In the classroom, there was a terrible silence, but the teacher's relentless voice continued: "Don't stop, this is what you must face!" ”
Yes, we have been in this game since birth, and sooner or later we will have to face the loss of our loved ones. But at this point, I was in tears and no longer put pen to paper. I want to cherish every word that exists, just like every loved one they represent!
Just after the Spring Festival, you can still see the flaming red lanterns and the fragments of firecrackers scattered on the ground, and there seems to be a remnant of the smell of the New Year. But I couldn't help but sigh in my heart: "New Year, but that's it." ” >>>More
I have experienced many things, some of which are very ordinary, while others have taken root in my heart and made me. >>>More
The memory of the calendar The sigh of man.

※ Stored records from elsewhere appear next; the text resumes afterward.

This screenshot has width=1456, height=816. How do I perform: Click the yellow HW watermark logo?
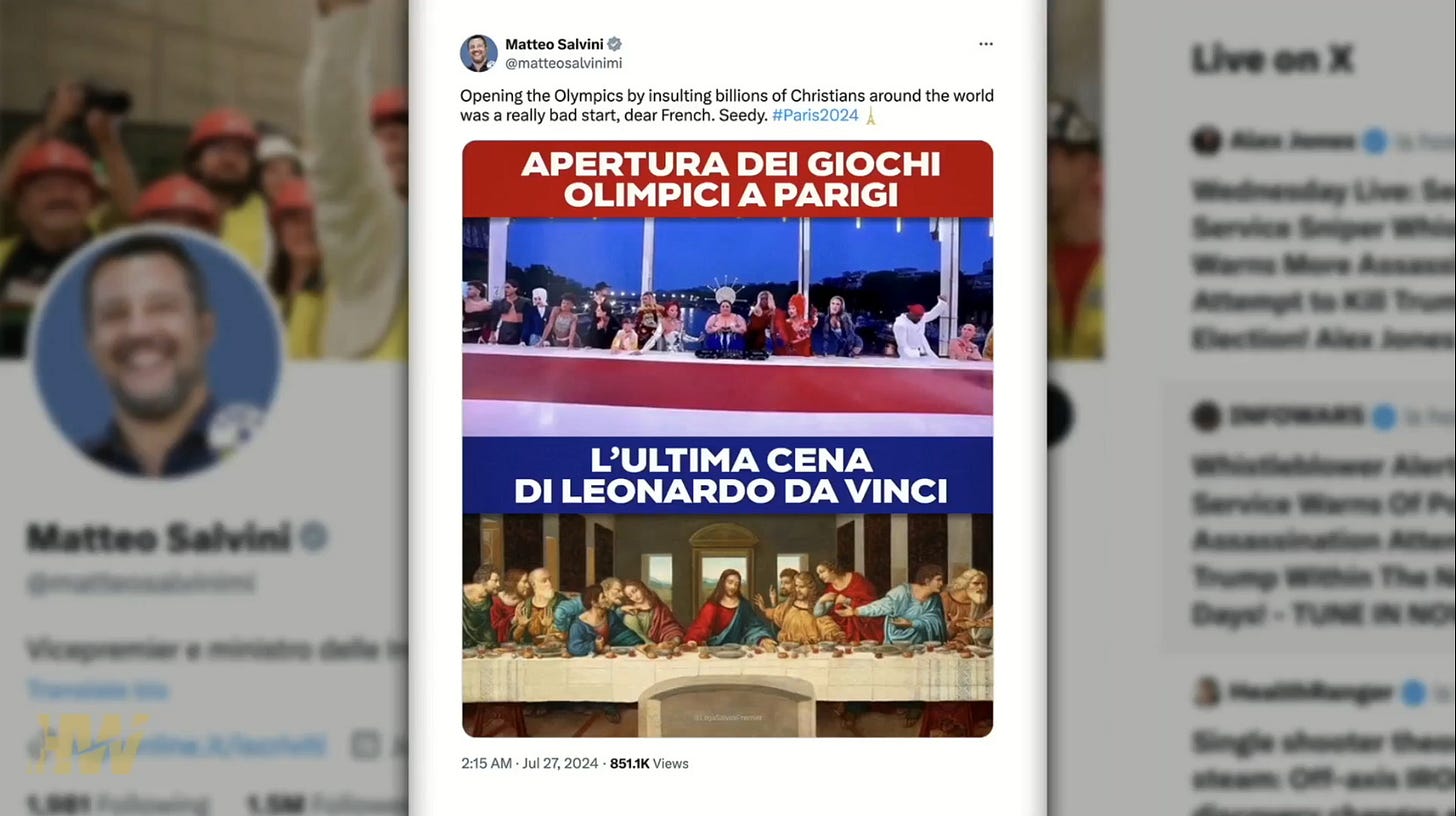click(x=88, y=743)
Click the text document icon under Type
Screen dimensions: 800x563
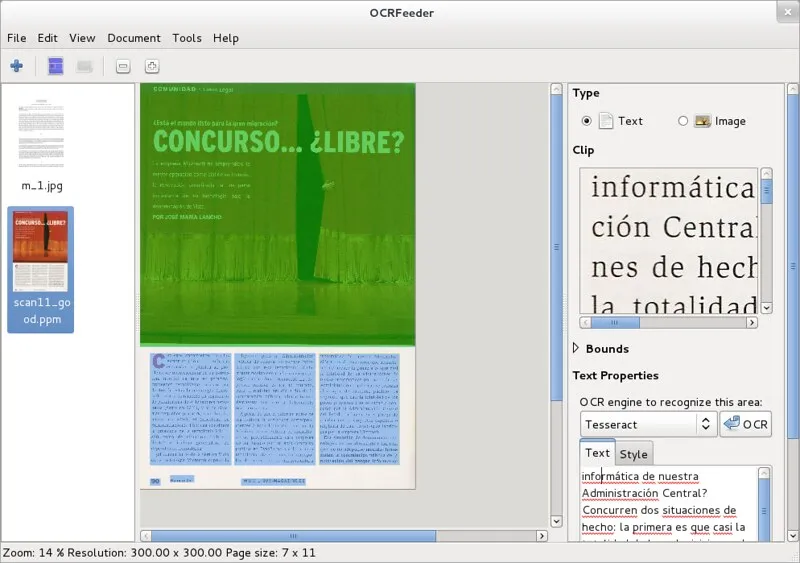[606, 121]
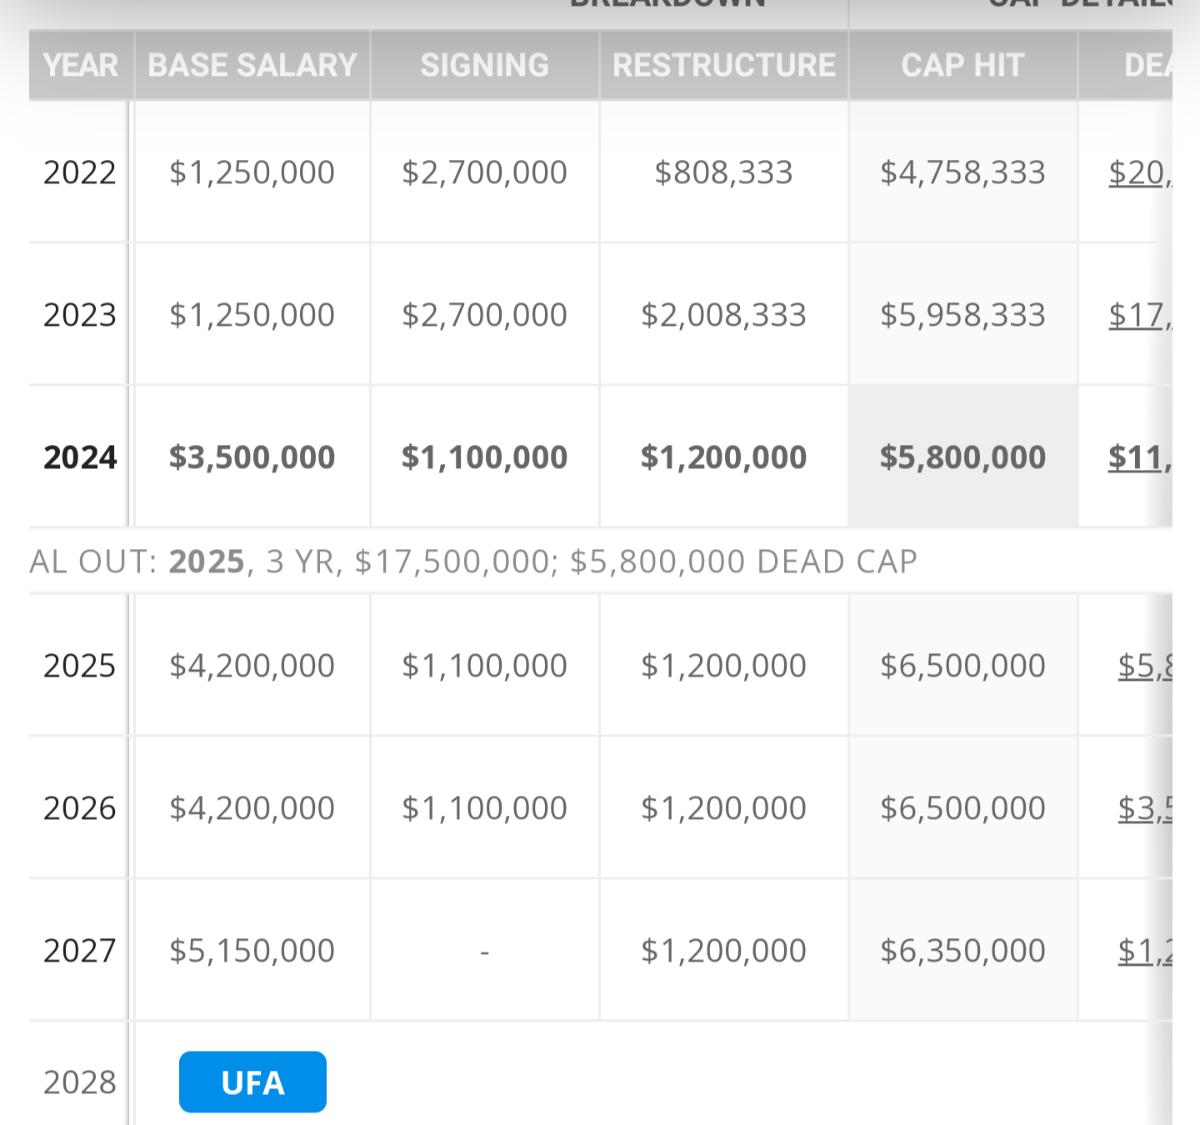
Task: Follow the 2026 dead cap link
Action: 1144,808
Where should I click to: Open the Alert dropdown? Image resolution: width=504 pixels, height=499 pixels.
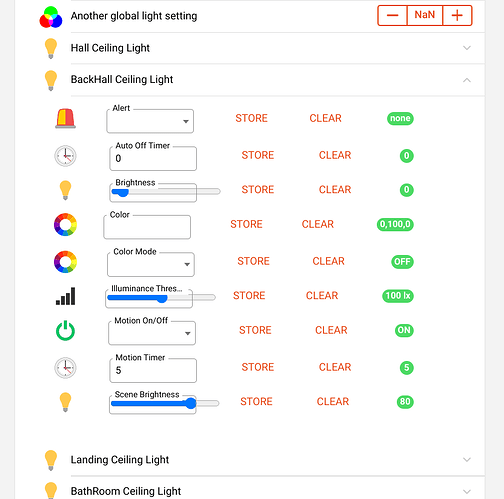[150, 121]
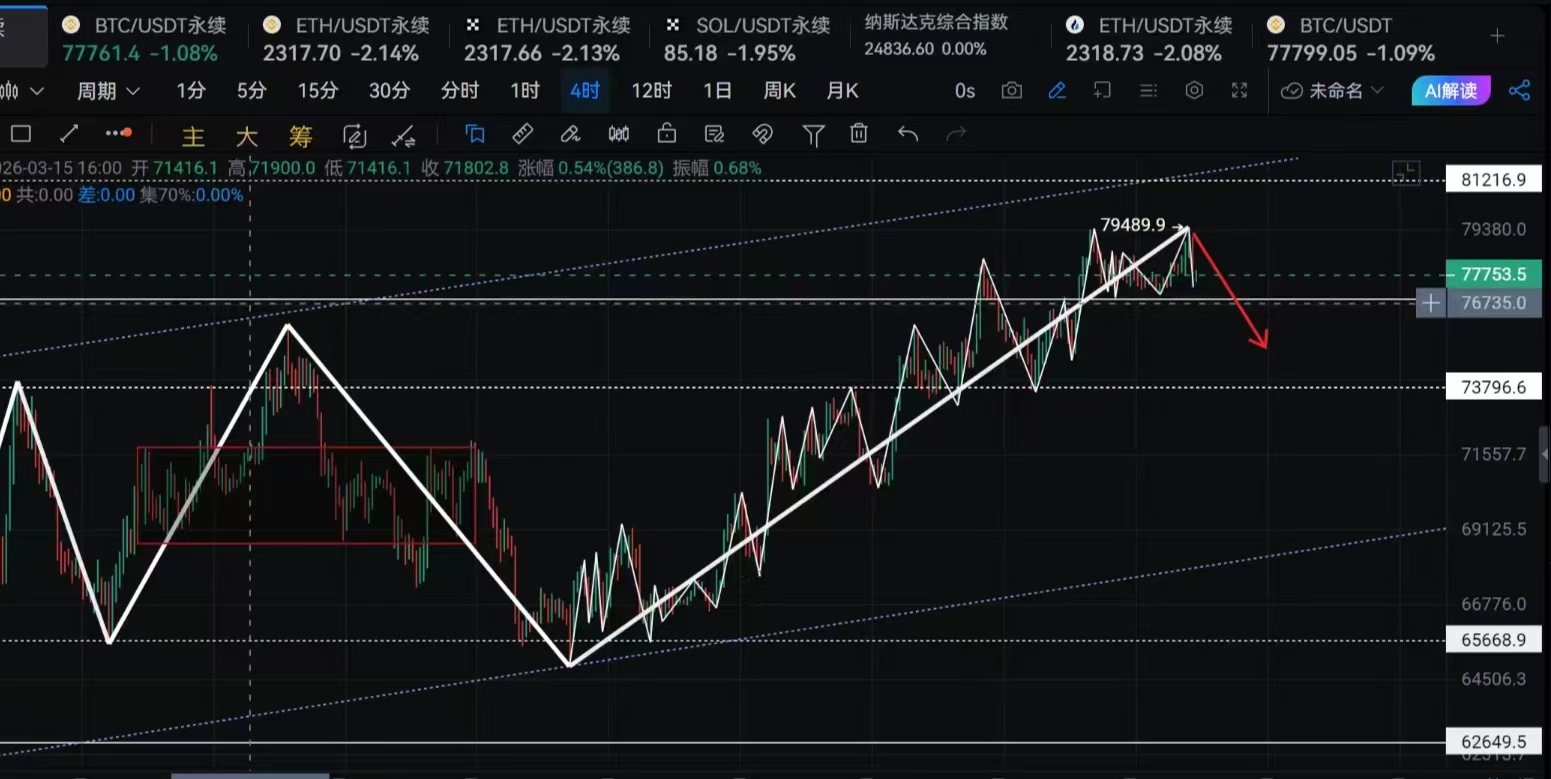Toggle the blue pencil drawing mode
The width and height of the screenshot is (1551, 779).
pyautogui.click(x=1057, y=91)
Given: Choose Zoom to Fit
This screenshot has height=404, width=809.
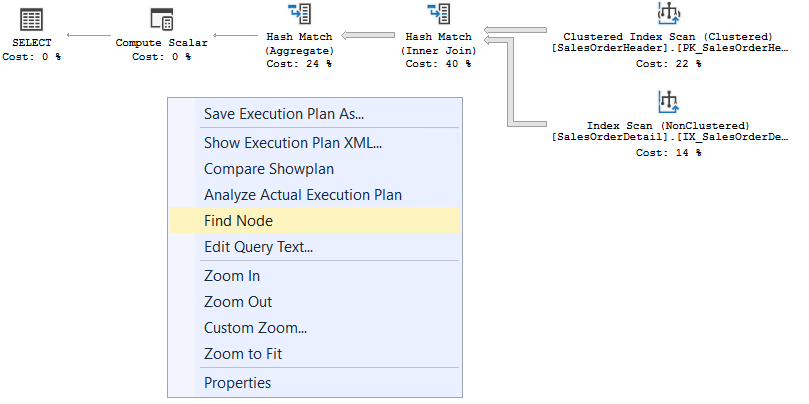Looking at the screenshot, I should 243,354.
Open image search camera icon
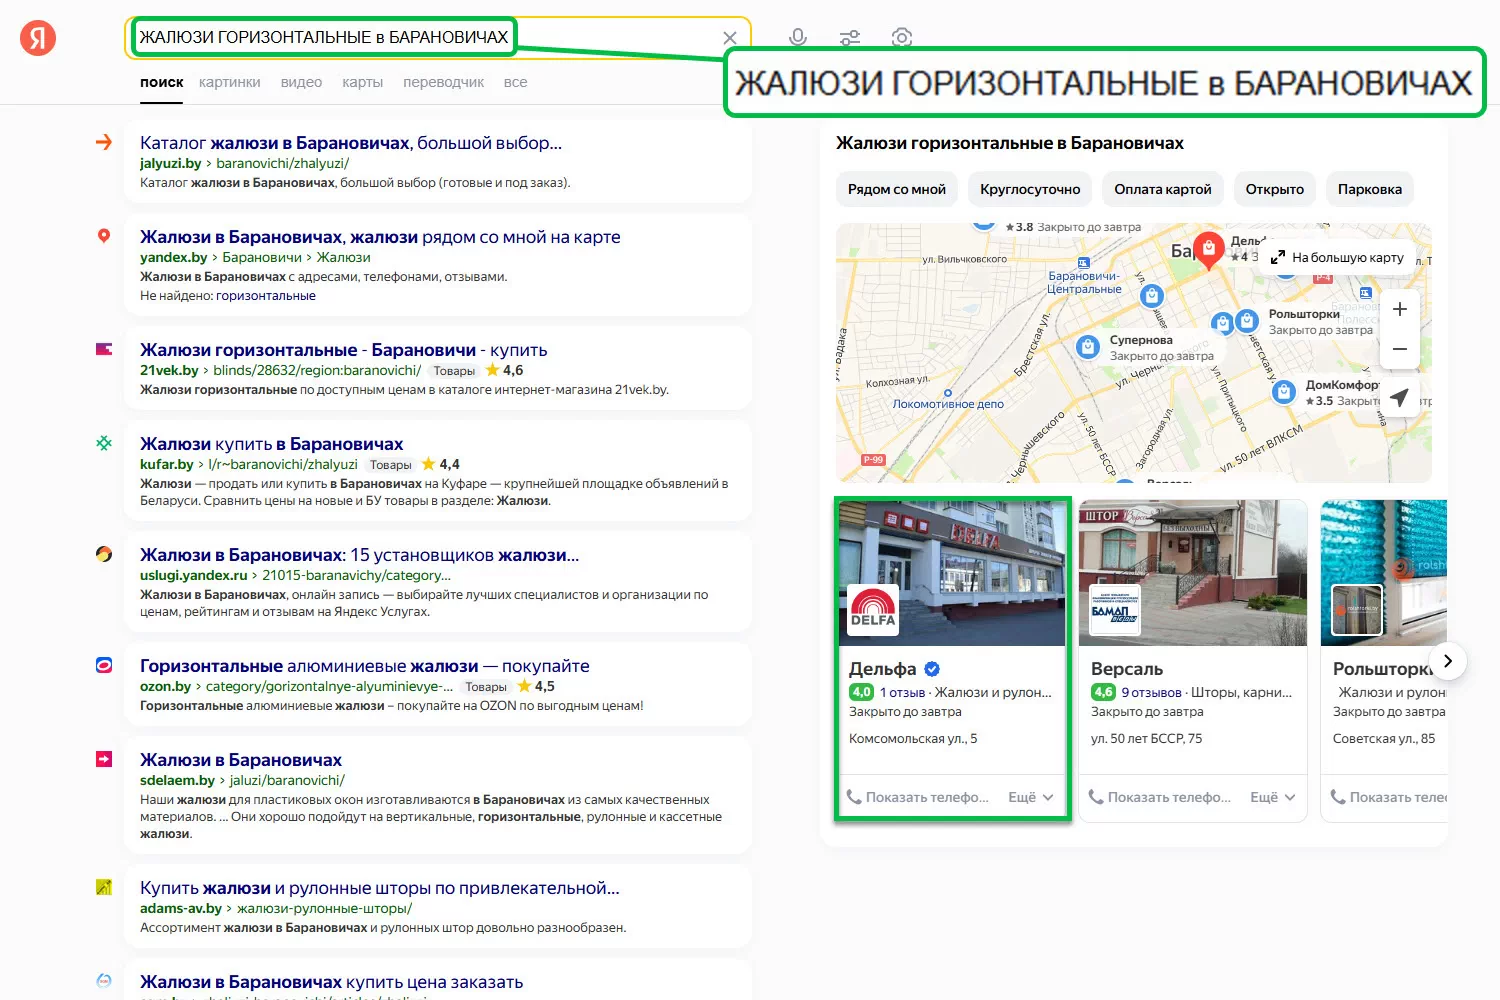This screenshot has height=1000, width=1500. point(902,38)
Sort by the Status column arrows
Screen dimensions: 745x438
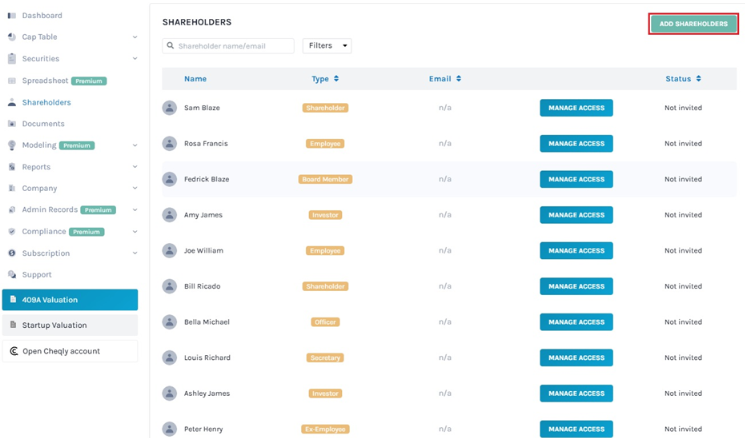[698, 79]
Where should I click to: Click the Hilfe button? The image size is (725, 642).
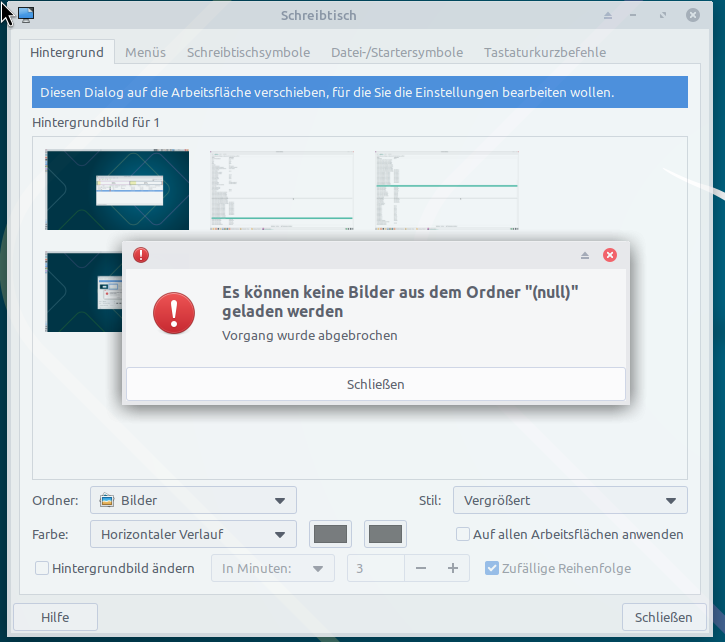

The white calendar is nailed to the wall, quietly, like a marginal person. All the experiences that flowed through his eyes precipitated until his memory was blurred. >>>More
Rain Alley. Holding an oil-paper umbrella, wandering alone in the long, long, lonely rainy alley, I hope to meet a girl like a lilac with a grievance. She has the color of lilacs, the fragrance of lilacs, the sorrow of lilacs, grieving in the rain, complaining and wandering; She wandered in this lonely rainy alley, holding an oil-paper umbrella, like me, silently (chì chù) like me, cold, desolate, and melancholy. >>>More
Please refer to the Jackie Chan movie "Who Am I".